Several upcoming NVIDIA GeForce and AMD Radeon laptop GPUs have been benchmarked in Geekbench 5, including the RTX 4070, RTX 4060, RTX 4050, and RX 7700S.
AMD and NVIDIA both announced their latest laptop discrete GPU lineups earlier this week, featuring the RDNA 3 and Ada Lovelace architectures. The first laptops based on these GPUs are expected to ship in February next month, but benchmarks for a few of these GPUs appear to have leaked ahead of time. But, before we get into the performance, let’s take a look at the specifications of these GPUs.
NVIDIA GeForce RTX 4070 & RTX 4060 Laptop GPUs – 8 GB Designed for the Masses
The GeForce RTX 4070 and RTX 4060 will have 8 GB of GDDR6 memory. Both GPUs will have a standard 35W profile, a TGP of up to 115W, and a Dynamic Boost Range of 25W. The RTX 4070 will have 4608 Cores, 8 GB of memory, up to 2175 MHz boost clocks, and a 128-bit bus, while the RTX 4060 will have 3072 Cores, 8 GB of memory, up to 2370 MHz boost clocks, and a 128-bit bus.
NVIDIA GeForce RTX 4050 6 GB Laptop GPU – Ada For Mobility
Finally, there will be an entry-level GeForce RTX 4050 6 GB with a 35W-115W TGP option (25W Dynamic Boost profile too). At its 115W TGP range, the GPU will have a boost clock of up to 2370 MHz. The GPU will have a 96-bit bus interface and a clock speed of 1605 MHz.
For Mainstream Gamers, AMD Radeon RX 7700S 8 GB Laptop GPU – Navi 33
The Navi 33 GPU is used in the AMD Radeon RX 7700S, which is based on the RDNA 3 architecture. It has 32 Compute Units with 2048 shader processors, 8 GB of 18 Gbps GDDR6 memory, and a 128-bit bus interface. The GPU includes 32 MB of Infinity cache and has a TDP of 75-100W.
When it comes to performance benchmarks, we have performance leaks across multiple laptops, making it difficult to determine which TGP limits were used by each design. Because all GPUs have a variable range, it’s not a good idea to compare them until we know their power figures.
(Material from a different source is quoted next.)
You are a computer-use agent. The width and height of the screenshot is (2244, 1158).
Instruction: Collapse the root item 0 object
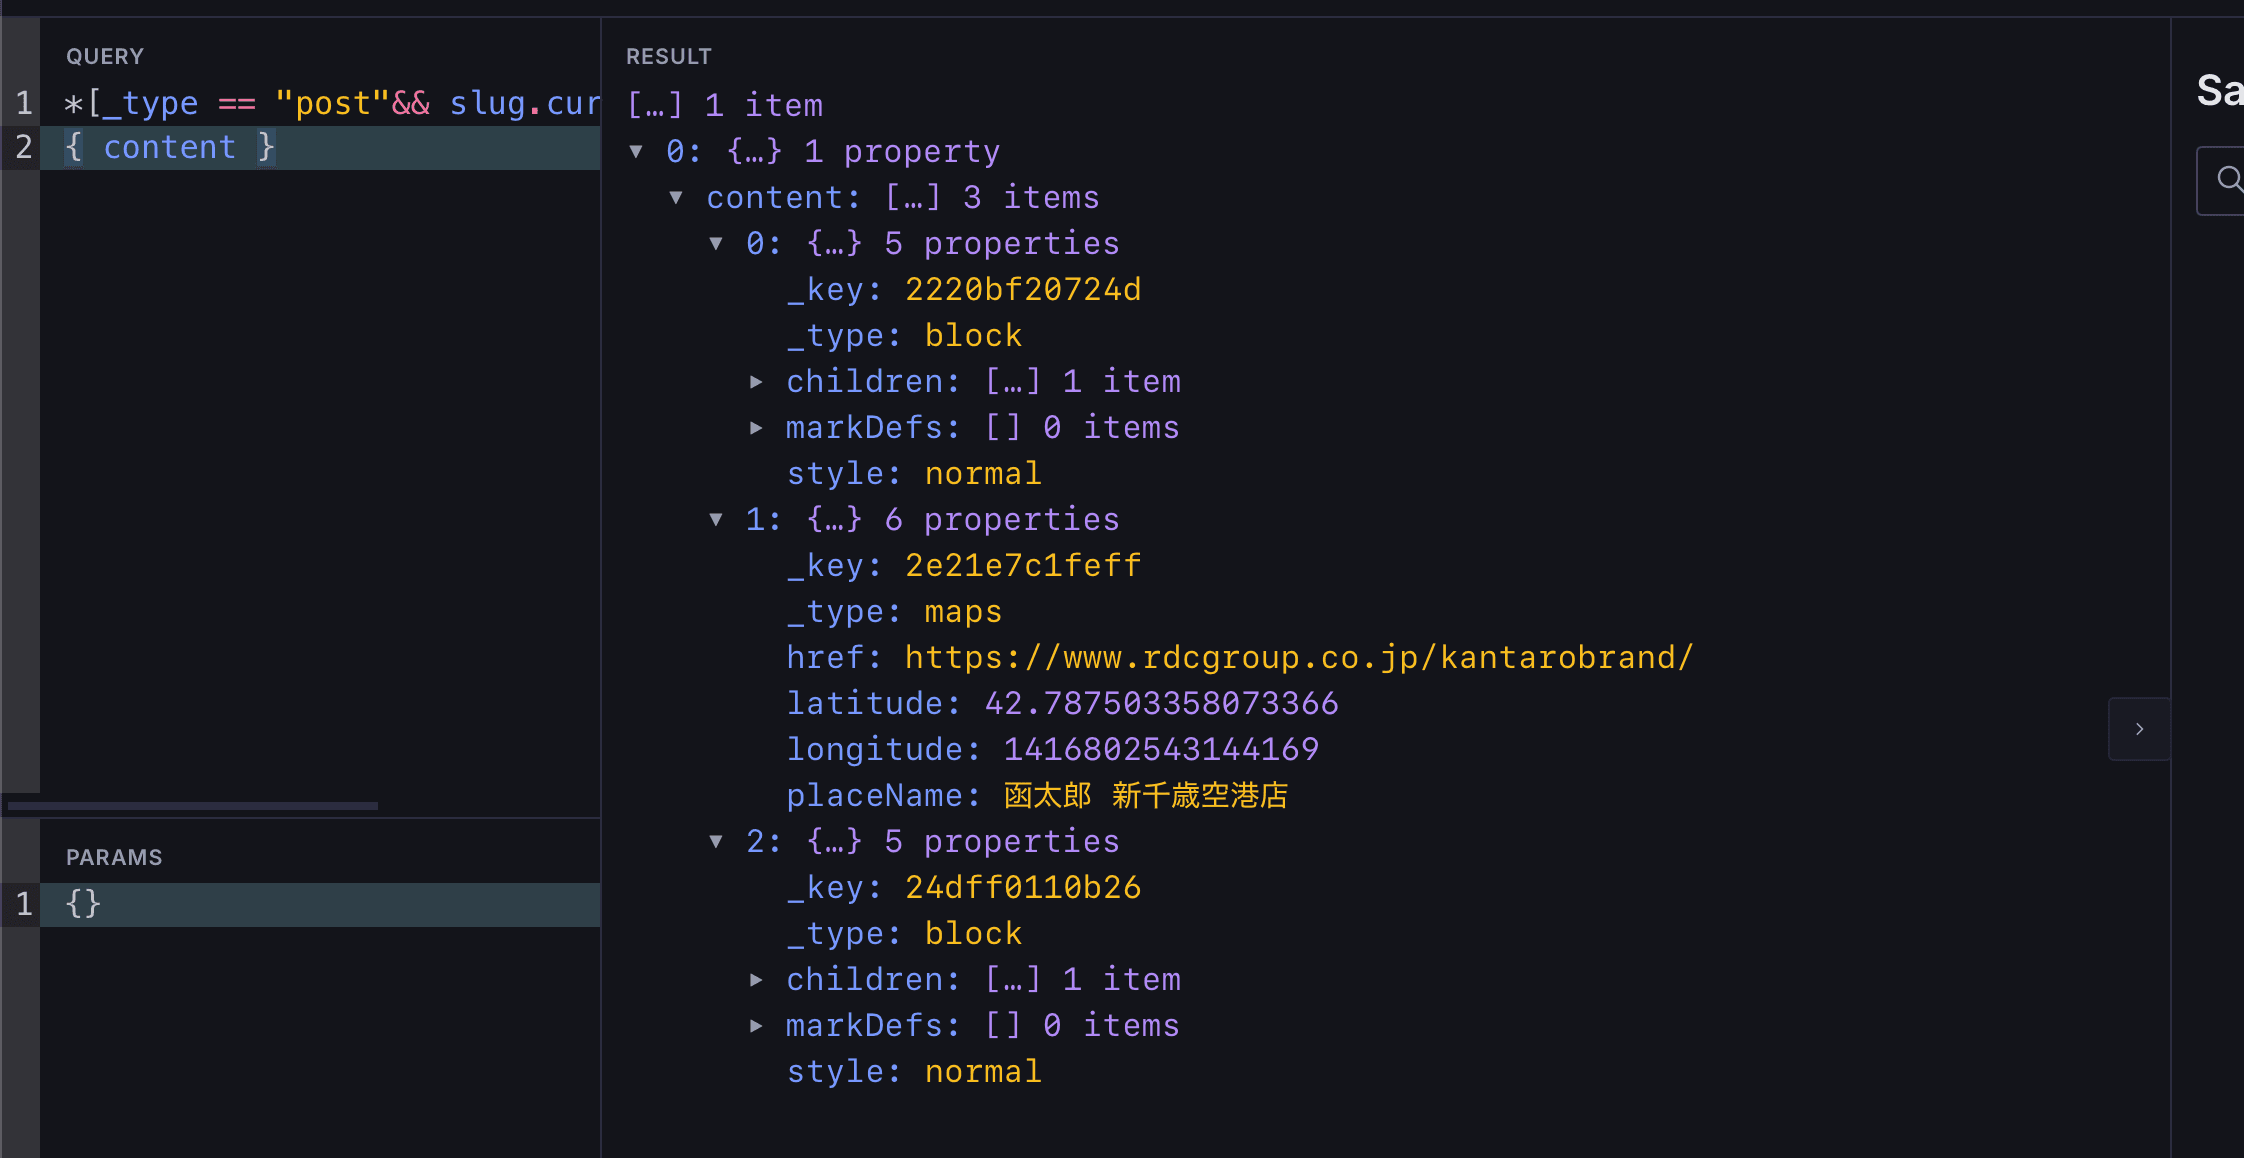(636, 151)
These GPUs are also heavily reliant on the cooling capabilities of each laptop, so that must be taken into account as well. You can’t say the RTX 4060 or 4070 is better than the RX 7700S if it’s running at its base-line 75W TDP versus the NVIDIA GPUs’ peak limit of 115W TGPs.
The laptops and maximum clock speeds at which each GPU was tested are listed below:
- RTX 4050: Notebook NP5x Laptop (2280 MHz Peak Clock) / 35-115W
- RTX 4060: Thunderbolt ZERO Laptop (2370 MHz Peak Clock) / 35-115W
- RTX 4070: Thunderbolt ZERO Laptop (2175 MHz Peak Clock) / 35-115W
- RX 7700S: ASUS TUF A16 Laptop (2208 MHz Peak Clock) / 75-100W
As can be seen, the AMD Radeon RX 7700S is the slowest GPU, trailing even the GeForce RTX 4050. Now, OpenCL isn’t the best performance indicator for Radeon GPUs, but the NVIDIA GPUs (RTX 4070, RTX 4060, RTX 4050) are 40%, 25%, and 4% faster than the new Navi 33 GPU, respectively.
The AMD Radeon RX 7600M XT is the fastest GPU AMD plans to offer next month, but it falls short of NVIDIA’s high-end options for laptops, such as the RTX 4090 and RT 4080. It will be fascinating to see how the next-generation mobility GPUs perform on a per-laptop basis. Several NVIDIA RTX 40 & RX 7000M/S designs have been unveiled by a variety of manufacturers, but we’ll see if AMD can actually deliver all-AMD laptops on time this year, as they did with their previous Radeon 5000 and Radeon 6000 series offerings.